━━━ Trecho da página ━━━

As pessoas se espremem, se empurram, se tocam, se esfregam, e de tão próximas parecem até que estão saindo de dentro de outras pessoas – como se fossem matrioshkas.
Uma senhora, com mais de 60 anos, leva sacola plástica no lombo, quase cai no meio-fio, quase perde as miudezas baratinhas, as roupinhas, capas de celular, ofertas imperdíveis e os presentes para a família. “O quê, filho? A máscara? Tá no bolso. Tirei pra respirar um pouquinho”, disse. “Mas, filho, é alguma reportagem sobre o Natal? O que tem a ver com a minha máscara?”
É isso: com a aproximação das festas de fim de ano, a população esqueceu isolamento social, máscara, álcool em gel, e se jogou na aglomeração das principais vias de comércio.

━━━ Dados extraídos ━━━

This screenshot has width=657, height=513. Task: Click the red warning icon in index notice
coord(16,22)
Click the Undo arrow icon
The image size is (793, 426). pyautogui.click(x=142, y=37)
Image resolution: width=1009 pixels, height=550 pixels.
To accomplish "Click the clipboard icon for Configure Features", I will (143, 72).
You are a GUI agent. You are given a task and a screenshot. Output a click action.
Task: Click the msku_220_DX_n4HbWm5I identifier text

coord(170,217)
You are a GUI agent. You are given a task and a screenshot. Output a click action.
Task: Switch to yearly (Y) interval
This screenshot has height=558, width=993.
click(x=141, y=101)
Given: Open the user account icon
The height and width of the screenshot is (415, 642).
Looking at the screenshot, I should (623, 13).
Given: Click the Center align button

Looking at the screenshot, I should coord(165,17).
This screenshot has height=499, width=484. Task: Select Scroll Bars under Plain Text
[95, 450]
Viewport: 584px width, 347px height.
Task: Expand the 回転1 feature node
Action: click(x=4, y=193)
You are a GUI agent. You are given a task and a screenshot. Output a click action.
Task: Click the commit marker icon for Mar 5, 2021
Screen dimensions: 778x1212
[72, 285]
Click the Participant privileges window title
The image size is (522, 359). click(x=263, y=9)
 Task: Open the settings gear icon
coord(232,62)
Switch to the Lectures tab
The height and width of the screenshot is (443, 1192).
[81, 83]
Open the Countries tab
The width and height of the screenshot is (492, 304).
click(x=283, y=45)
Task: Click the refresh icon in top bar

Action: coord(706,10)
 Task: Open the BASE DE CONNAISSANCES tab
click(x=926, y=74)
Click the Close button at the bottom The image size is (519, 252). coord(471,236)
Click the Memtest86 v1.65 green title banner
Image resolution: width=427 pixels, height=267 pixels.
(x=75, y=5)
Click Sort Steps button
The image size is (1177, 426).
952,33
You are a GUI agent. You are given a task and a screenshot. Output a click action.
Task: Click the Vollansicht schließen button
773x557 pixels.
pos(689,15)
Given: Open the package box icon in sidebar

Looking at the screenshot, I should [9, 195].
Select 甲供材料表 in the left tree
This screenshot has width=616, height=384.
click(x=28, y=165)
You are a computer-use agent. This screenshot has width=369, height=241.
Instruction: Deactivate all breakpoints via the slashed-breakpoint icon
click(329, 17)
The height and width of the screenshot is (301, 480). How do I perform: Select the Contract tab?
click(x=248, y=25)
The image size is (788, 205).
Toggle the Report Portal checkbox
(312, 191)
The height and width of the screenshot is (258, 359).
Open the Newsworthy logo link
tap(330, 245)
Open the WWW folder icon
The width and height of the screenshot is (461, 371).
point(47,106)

━━━

Tarefas:
A. Conforme o trecho da reportagem, onde estava a máscara da senhora e por que ela a havia tirado?
B. Reproduza o trecho da reportagem de "É isso: com" até "vias de comércio.".

Respostas:
A. Estava no bolso; ela a tirou para respirar um pouquinho.

B.
É isso: com a aproximação das festas de fim de ano, a população esqueceu isolamento social, máscara, álcool em gel, e se jogou na aglomeração das principais vias de comércio.